Easy No-Yeast Irish Brown Bread – Whole Grain, Vegan Recipe

Easy Irish Brown Bread – Healthy, Plant-Based, Oil-Free, No Sugar Added, Vegan Baking Recipe


Easy  |  Servings: 12 |  Ready In: 70 minutes |  Yield: one (9×5-inch) loaf

This easy Irish Brown Bread doesn’t require any yeast, making for a quick loaf.  Traditionally using white flour, this healthy version uses whole grain oat flour for a slightly nutty flavor.  Vegan buttermilk adds a slight bite while flax replaces the standard eggs.  Make a loaf of this and enjoy as a base for avocado toast, hearty sandwiches, or sopping up the broth from a hearty stew


  • 1 ¼ cup + 2 tablespoons plain, unsweetened almond milk (11 oz) *
  • 2 tablespoons white vinegar (1 oz)
  • 1 tablespoon ground flax meal (6.5g)
  • 3 tablespoons warm water (1.5 oz
  • 3 cups whole wheat pastry flour (360g)
  • 1 cup oat flour (120g)
  • 1 teaspoon baking soda
  • 1 teaspoon salt

How It’s Done

Preheat the oven to 375F.  Line an 9×5-inch loaf pan with parchment.

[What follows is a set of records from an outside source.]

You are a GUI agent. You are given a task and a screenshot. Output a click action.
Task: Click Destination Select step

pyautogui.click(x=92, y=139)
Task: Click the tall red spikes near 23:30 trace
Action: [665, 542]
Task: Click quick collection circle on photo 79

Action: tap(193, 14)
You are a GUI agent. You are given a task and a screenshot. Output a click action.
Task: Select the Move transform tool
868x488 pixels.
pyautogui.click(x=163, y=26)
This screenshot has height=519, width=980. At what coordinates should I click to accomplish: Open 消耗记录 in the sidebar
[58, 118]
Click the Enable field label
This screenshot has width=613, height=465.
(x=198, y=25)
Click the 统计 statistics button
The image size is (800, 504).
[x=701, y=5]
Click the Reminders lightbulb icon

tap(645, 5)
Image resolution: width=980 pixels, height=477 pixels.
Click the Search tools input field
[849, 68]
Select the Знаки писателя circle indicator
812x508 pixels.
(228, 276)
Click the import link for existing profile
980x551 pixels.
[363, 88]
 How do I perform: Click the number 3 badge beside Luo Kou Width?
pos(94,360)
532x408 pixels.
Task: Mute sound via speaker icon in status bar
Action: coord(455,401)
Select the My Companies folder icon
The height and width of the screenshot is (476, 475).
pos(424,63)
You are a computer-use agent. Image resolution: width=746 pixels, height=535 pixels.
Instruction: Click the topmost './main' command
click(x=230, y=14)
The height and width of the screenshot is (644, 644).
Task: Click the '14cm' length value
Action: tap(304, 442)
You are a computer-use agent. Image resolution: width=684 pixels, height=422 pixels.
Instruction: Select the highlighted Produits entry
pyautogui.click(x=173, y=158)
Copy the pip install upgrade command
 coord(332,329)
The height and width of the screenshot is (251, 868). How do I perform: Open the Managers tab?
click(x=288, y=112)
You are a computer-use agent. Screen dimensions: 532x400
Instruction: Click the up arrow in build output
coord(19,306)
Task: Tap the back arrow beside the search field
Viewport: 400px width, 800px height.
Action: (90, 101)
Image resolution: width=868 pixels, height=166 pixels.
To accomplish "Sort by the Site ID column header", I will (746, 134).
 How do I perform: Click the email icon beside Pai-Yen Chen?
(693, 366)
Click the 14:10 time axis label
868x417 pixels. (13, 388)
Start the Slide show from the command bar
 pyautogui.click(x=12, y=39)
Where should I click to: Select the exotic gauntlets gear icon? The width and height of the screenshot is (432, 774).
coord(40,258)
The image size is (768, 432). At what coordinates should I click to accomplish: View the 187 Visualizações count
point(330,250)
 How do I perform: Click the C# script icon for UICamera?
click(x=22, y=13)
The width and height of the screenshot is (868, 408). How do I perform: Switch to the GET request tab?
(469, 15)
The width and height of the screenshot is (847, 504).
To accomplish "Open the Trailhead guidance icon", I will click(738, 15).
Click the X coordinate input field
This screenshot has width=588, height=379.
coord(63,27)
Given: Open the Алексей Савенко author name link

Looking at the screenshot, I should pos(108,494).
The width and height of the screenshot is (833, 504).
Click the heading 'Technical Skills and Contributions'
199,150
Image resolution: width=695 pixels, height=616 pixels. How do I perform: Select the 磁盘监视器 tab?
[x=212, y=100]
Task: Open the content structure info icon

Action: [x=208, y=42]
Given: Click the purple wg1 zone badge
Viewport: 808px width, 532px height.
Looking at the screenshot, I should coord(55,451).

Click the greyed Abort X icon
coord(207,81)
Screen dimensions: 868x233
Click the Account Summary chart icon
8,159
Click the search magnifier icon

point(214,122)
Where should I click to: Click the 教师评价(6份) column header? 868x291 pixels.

Make the Vegan Buttermilk:  Combine the almond milk with the vinegar in a small bowl.  Set aside for 5-10 minutes, to let the almond milk curdle slightly.
Make the Vegan Flax “Egg”:  Combine the ground flax meal and warm water in a small dish.  Set aside for 5-10 minutes, until gooey and “egg-like”.

To make the Quick No-Yeast Irish Brown Bread:  In a large bowl, whisk together the whole wheat flour, oat flour, baking soda, and salt.  Add the flax “egg” to the bowl with the vegan buttermilk and whisk to combine.  Add this wet mixture into the bowl with the flour.  Use a wooden spoon to stir together, just until you have a rough dough.
Transfer this dough to a lightly-floured wood surface.  Knead for a bit, just until the dough comes together to a smooth, cohesive mixture.  Transfer to the parchment-lined loaf pan and use your hands to form into a loaf.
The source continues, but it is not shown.